__WHAT IS BEING ASKED__
Rewrite all of the material below, putting "magnifying glass" wherever "magnifier" appears and leaving everything else as it is.

__INPUT DATA__
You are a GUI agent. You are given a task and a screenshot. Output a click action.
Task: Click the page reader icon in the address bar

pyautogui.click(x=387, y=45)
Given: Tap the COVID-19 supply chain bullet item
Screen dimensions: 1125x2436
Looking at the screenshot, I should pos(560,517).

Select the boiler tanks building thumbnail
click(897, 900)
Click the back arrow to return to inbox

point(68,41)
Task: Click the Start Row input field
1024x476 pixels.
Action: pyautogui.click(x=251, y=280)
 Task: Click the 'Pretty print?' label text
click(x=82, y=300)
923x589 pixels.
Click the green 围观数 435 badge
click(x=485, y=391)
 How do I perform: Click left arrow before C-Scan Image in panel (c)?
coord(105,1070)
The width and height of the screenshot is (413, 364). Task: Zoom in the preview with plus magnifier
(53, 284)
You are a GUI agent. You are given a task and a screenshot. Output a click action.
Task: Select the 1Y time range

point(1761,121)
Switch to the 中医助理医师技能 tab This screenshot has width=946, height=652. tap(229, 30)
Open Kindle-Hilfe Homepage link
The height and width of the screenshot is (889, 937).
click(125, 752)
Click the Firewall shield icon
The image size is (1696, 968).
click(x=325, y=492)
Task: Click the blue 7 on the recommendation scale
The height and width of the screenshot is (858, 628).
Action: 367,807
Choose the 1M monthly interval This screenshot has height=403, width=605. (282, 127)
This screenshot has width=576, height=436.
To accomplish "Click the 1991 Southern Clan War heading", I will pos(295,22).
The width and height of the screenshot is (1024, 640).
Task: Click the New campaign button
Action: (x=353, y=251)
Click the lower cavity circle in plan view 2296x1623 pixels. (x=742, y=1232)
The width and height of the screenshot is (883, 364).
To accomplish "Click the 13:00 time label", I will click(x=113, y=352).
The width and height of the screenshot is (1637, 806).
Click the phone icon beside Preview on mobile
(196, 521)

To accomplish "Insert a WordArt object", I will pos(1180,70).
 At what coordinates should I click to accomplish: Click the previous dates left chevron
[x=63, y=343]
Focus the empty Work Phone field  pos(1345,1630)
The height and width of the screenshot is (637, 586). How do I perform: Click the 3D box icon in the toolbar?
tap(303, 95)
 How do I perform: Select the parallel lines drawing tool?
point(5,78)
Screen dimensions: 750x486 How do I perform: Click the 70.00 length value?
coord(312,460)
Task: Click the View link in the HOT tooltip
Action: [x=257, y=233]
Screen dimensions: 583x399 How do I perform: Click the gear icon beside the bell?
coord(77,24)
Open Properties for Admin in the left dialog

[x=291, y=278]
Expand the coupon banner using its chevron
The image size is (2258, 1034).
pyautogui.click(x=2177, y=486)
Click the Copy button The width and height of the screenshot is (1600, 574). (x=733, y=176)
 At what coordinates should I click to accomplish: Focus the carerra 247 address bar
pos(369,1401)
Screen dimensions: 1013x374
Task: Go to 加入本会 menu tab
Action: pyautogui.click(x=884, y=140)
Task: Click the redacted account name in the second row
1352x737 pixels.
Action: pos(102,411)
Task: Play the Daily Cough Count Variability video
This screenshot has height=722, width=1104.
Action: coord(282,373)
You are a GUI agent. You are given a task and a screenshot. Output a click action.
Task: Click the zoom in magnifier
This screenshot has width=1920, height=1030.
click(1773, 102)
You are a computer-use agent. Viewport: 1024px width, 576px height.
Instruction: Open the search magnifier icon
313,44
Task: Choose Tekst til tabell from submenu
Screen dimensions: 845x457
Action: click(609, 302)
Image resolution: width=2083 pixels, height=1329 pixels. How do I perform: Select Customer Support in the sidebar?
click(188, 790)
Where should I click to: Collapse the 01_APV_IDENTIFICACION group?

__REPLY__
You are a GUI agent. You are given a task and a screenshot. Output a click action.
Task: Click the page reader icon in the address bar

pyautogui.click(x=387, y=45)
Given: Tap the COVID-19 supply chain bullet item
Screen dimensions: 1125x2436
Looking at the screenshot, I should pos(560,517).

Select the boiler tanks building thumbnail
click(897, 900)
Click the back arrow to return to inbox

point(68,41)
Task: Click the Start Row input field
1024x476 pixels.
Action: pyautogui.click(x=251, y=280)
 Task: Click the 'Pretty print?' label text
click(x=82, y=300)
923x589 pixels.
Click the green 围观数 435 badge
click(x=485, y=391)
 How do I perform: Click left arrow before C-Scan Image in panel (c)?
coord(105,1070)
The width and height of the screenshot is (413, 364). Task: Zoom in the preview with plus magnifying glass
(53, 284)
You are a GUI agent. You are given a task and a screenshot. Output a click action.
Task: Select the 1Y time range

point(1761,121)
Switch to the 中医助理医师技能 tab This screenshot has width=946, height=652. tap(229, 30)
Open Kindle-Hilfe Homepage link
The height and width of the screenshot is (889, 937).
click(125, 752)
Click the Firewall shield icon
The image size is (1696, 968).
click(x=325, y=492)
Task: Click the blue 7 on the recommendation scale
The height and width of the screenshot is (858, 628).
Action: 367,807
Choose the 1M monthly interval This screenshot has height=403, width=605. (282, 127)
This screenshot has width=576, height=436.
To accomplish "Click the 1991 Southern Clan War heading", I will pos(295,22).
The width and height of the screenshot is (1024, 640).
Task: Click the New campaign button
Action: (x=353, y=251)
Click the lower cavity circle in plan view 2296x1623 pixels. (x=742, y=1232)
The width and height of the screenshot is (883, 364).
To accomplish "Click the 13:00 time label", I will click(x=113, y=352).
The width and height of the screenshot is (1637, 806).
Click the phone icon beside Preview on mobile
(196, 521)

To accomplish "Insert a WordArt object", I will pos(1180,70).
 At what coordinates should I click to accomplish: Click the previous dates left chevron
[x=63, y=343]
Focus the empty Work Phone field  pos(1345,1630)
The height and width of the screenshot is (637, 586). How do I perform: Click the 3D box icon in the toolbar?
tap(303, 95)
 How do I perform: Select the parallel lines drawing tool?
point(5,78)
Screen dimensions: 750x486 How do I perform: Click the 70.00 length value?
coord(312,460)
Task: Click the View link in the HOT tooltip
Action: [x=257, y=233]
Screen dimensions: 583x399 How do I perform: Click the gear icon beside the bell?
coord(77,24)
Open Properties for Admin in the left dialog

[x=291, y=278]
Expand the coupon banner using its chevron
The image size is (2258, 1034).
pyautogui.click(x=2177, y=486)
Click the Copy button The width and height of the screenshot is (1600, 574). (x=733, y=176)
 At what coordinates should I click to accomplish: Focus the carerra 247 address bar
pos(369,1401)
Screen dimensions: 1013x374
Task: Go to 加入本会 menu tab
Action: pyautogui.click(x=884, y=140)
Task: Click the redacted account name in the second row
1352x737 pixels.
Action: pos(102,411)
Task: Play the Daily Cough Count Variability video
This screenshot has height=722, width=1104.
Action: coord(282,373)
You are a GUI agent. You are given a task and a screenshot. Output a click action.
Task: Click the zoom in magnifying glass
This screenshot has width=1920, height=1030.
click(1773, 102)
You are a computer-use agent. Viewport: 1024px width, 576px height.
Instruction: Open the search magnifying glass icon
313,44
Task: Choose Tekst til tabell from submenu
Screen dimensions: 845x457
Action: click(609, 302)
Image resolution: width=2083 pixels, height=1329 pixels. How do I perform: Select Customer Support in the sidebar?
click(188, 790)
Where should I click to: Collapse the 01_APV_IDENTIFICACION group?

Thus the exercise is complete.